Son auteur n’est autre que le sulfureux Patrick Buisson, l'ancien conseiller de l'ombre de Nicolas Sarkozy, celui qui a enregistré toutes ses conversations avec l'ancien président…

Pour avoir agi sans le « consentement » de l'ex-président, et donc avoir causé « un trouble manifestement illicite », Patrick Buisson a été condamné par le tribunal de grande instance de Paris à verser 20 000 euros à Nicolas Sarkozy et à Carla Bruni pour atteinte à la vie privée. Seul le chèque au nom de la première dame a été encaissé… Ajoutons que Patrick Buisson est également mis en examen dans l'affaire des sondages de l'Élysée.

La Cause du peuple ne recèle aucune information susceptible de déférer qui que ce soit devant la justice. « Si j'ai tout enregistré, c'est donc que ce que je dis est vrai », affirme Buisson.

Réponse minimaliste de Nicolas Sarkozy le 26 septembre sur Europe 1 : « Ça ne m'intéresse nullement. »

 

Dans cet ouvrage de 464 pages, Patrick Buisson dévoile des propos tenus par son ancien mentor mais révèle aussi et surtout des éléments pour comprendre la stratégie qui a mené Nicolas Sarkozy à l'Elysée.

 

L’Express et BFMTV ont commencé à dévoiler en exclusivité les premières bonnes feuilles de ce brûlot.
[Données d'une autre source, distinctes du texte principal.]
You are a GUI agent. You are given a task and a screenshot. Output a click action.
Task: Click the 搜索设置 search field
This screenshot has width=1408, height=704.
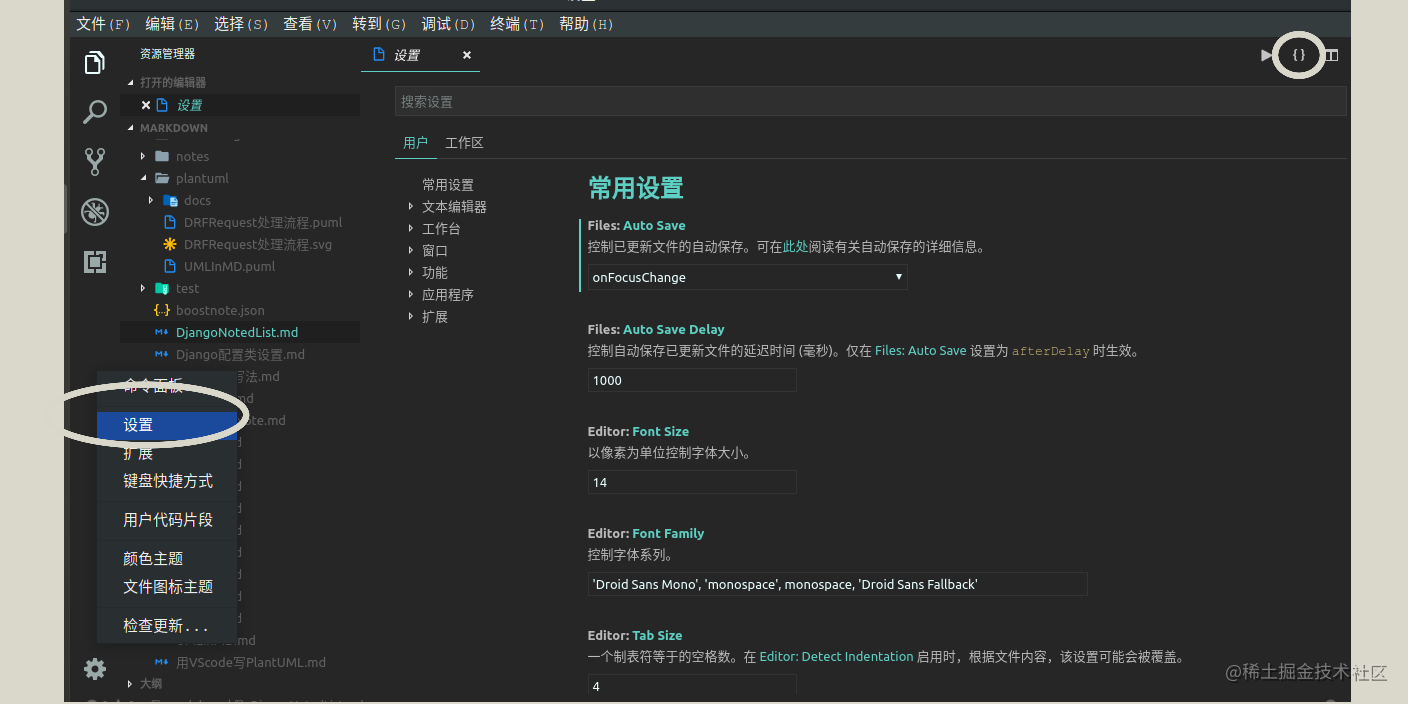coord(700,101)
L’effet est dévastateur pour le candidat aux primaires. 

Sans foi ni loi...

Sarkozy et Chirac

Nicolas Sarkozy estime que Jacques Chirac est « le plus détestable de tous les présidents de la Vème République ». « Je n’ai jamais vu un type aussi méchant, avide et corrompu ».

Sans foi ni loi...

Sarkozy et Fillon

En 2010, alors que François Fillon, Premier ministre, vient d’inaugurer une mosquée à Argenteuil, Nicolas Sarkozy laisse éclater sa colère : « Pauvre type minable… Tant qu'il y est, il n'a qu'à venir mercredi au Conseil des ministres en babouches et avec un tapis de prières ».

Sans foi ni loi...

Sarkozy et DSK

En tant que ministre de l’Intérieur et donc « premier flic de France », avant même que l’affaire n’éclate, Nicolas Sarkozy savait tout des activités de Dominique Strauss-Kahn au Carlton de Lille. En 2012, selon Patrick Buisson, le candidat à la présidentielle souhaite que DSK soit le candidat de la gauche. « J'ai de quoi le faire exploser en plein vol » explique Sarkozy, évoquant « une histoire de parties fines à Lille ».

Sans foi ni loi...

Sarkozy et Bertrand

Xavier Bertrand serait « un méchant » qui a passé « dix ans à taper aux portes et à se prendre des râteaux ».

Sarkozy et Estrosi

Christian Estrosi est qualifié « d’abruti avec une noisette dans la tête ».

Sans foi ni loi...

Sarkozy et le FN

 

Entre les deux tours de la présidentielle de 2007, Patrick Buisson explique avoir été mandaté par Nicolas Sarkozy pour appeler personnellement Jean-Marie Le Pen, alors président du FN. « Demande-lui ce qu'il veut. S'il faut le recevoir, je le recevrai » affirme le candidat de l'UMP à la présidence. 

Patrick Buisson affirme avoir rencontré Jean-Marie Le Pen qui déclare n’en avoir aucun souvenir.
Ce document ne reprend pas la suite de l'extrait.